Health officials and pain management experts in Canada are seeking public feedback on proposed changes to Canada’s 2017 opioid prescribing guideline. They’re doing it through an online survey, with responses accepted not only from Canadians, but from providers, patients, caregivers and policymakers in the United States and other countries.

“We are very happy to receive feedback from both Canadians and Americans,” says Jason Busse, DC, a clinical epidemiologist and professor of anesthesia at McMaster University. “We are still in the process of drafting the guidelines, as the feedback we receive will affect these documents.”

Busse is leading a panel at McMaster’s Michael G. DeGroote National Pain Centre that has developed 11 draft recommendations for a revised opioid guideline. Survey respondents are being asked whether they agree or disagree with the recommendations, which focus on whether opioids should be a first line treatment for people with chronic non-cancer pain.

Consistent with the current guideline, the panel believes there are several non-opioid treatments that are just as effective as opioids and have less risk of adverse events. It also strongly recommends that opioids not be given to people with a history of opioid overdose, substance abuse, or mental health problems. For pain sufferers without such a history, the panel recommends “discussing a trial” of opioids if nonopioid treatments haven’t lessened their pain.

If opioids are prescribed, the panel suggests avoiding daily doses higher than 80 morphine milligram equivalents (MME), and strongly recommends against doses higher than 150 MME.  The estimated risk of a fatal overdose at 80 MME is relatively low at 0.23% (2.3 overdoses for every 1,000 people) and at 150mg MME is 0.5% (5 in 1,000).

The 80/150 MME recommendations are a substantial change from Canada’s current guideline, which suggest that initial doses of opioids be less than 50 MME and that they not exceed 90 MME.

For people in pain who are stable on long-term opioid therapy, the panel recommends that clinicians “initiate a discussion” of tapering to a lower dose, potentially including discontinuation. If the patient refuses, the panel recommends that another “discussion” be repeated every 6 to 12 months. Forced or involuntary tapering is not recommended.

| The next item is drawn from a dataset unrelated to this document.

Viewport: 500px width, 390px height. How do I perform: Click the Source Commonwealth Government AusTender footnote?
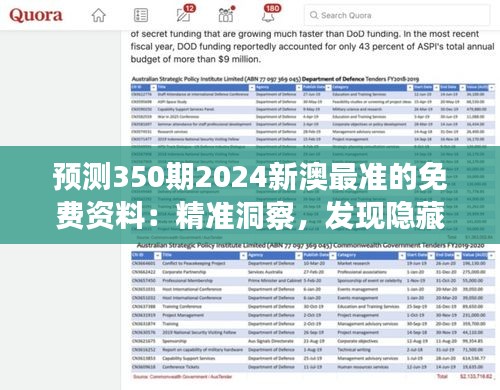tap(183, 377)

“The Guideline Panel has formulated their recommendations based on current evidence and the values and preferences of people living with chronic pain. We are seeking public feedback on the current wording of the recommendations and associated remarks. We will review all feedback received in order to further optimize the wording and clarity of the recommendations and remarks,” Busse said in an email to PNN.

To take the opioid survey, click here.

Medical Cannabis Survey

A second survey is also being conducted by the National Pain Centre to help formulate a Canadian guideline for treating chronic pain with medical cannabis. As with the first survey, this one is open to everyone, regardless of where they live.

There are currently four draft recommendations for cannabis. The panel recommends a “trial of cannabis” for chronic pain only if a patient has tried other therapies that haven’t worked. The panel says there is evidence of small improvements in pain, physical function and sleep when cannabis was used.

Smoking cannabis is not recommended. The panel suggests that patients start with low doses of cannabis taken orally in oils and soft gels or inhaled through a vaporizer. Doses can be increased, depending how a patient responds.

Another recommendation is that cannabis be used by patients as a substitute for opioids or to help taper them to lower doses. The panel says “there is little to no difference” in effectiveness between cannabis and opioids, but that cannabis has far less risk of adverse events.

To take the cannabis survey, click here.  

Both surveys will take about 20 minutes to complete and will remain open until 12pm ET, February 29, 2024.